**WHAT IS EXPECTED:** Print out the records that follow, exactly and completely.

DATA IN THIS EXERCISE section start

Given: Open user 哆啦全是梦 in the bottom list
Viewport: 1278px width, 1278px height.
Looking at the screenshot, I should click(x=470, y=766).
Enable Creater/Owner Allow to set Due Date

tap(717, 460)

DATA IN THIS EXERCISE section end

**TASK ANSWER:**
Given: Open user 哆啦全是梦 in the bottom list
Viewport: 1278px width, 1278px height.
Looking at the screenshot, I should click(x=470, y=766).
Enable Creater/Owner Allow to set Due Date

tap(717, 460)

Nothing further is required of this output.